Building an Infrastructure for Financial Stability: An Overview Building an Infrastructure for Financial Stability: An Overview

November 27, 2000

Numerous conferences organized in the aftermath of the financial crisis of 1997-98 offered analyses of what went wrong in the crisis countries and prompted a number of reform proposals directed toward reducing the risk of future crises. However, now that the crisis has abated, reform appears to be much lower on most political agendas and is rarely the topic of media reports or academic inquiries. The Federal Reserve Bank of Boston's June 2000 conference “Building an Infrastructure for Financial Stability” attempted to address this deficiency.
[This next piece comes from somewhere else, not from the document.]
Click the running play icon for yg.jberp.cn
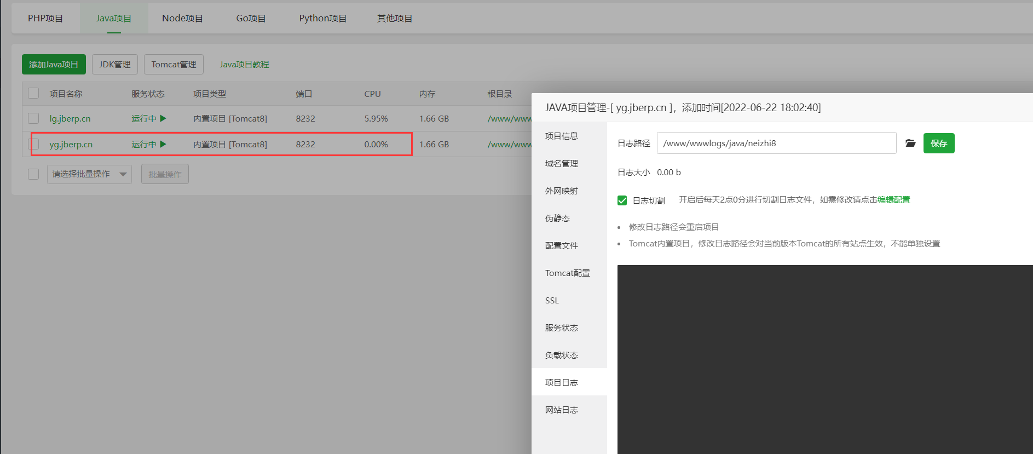Viewport: 1033px width, 454px height. point(163,144)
As conference participants presented their analyses of the reform process in various countries, a common theme became apparent: Those recommending reform need to do a better job of recognizing political, economic, and social constraints facing individual countries. These constraints tend to be the true impediments to successfully implementing reform. Conference participants also made several general recommendations. First, countries should focus much more attention on improving the enforcement of existing laws, accounting requirements, investor protections, and bank supervisory practices. Second, where reform is needed, one must do a better job of molding the reform so that it fits the societal norms of the recipient country. And finally, specific reforms are likely to work differently in a country that bases its legal system on civil law than in one that bases its legal system on common law.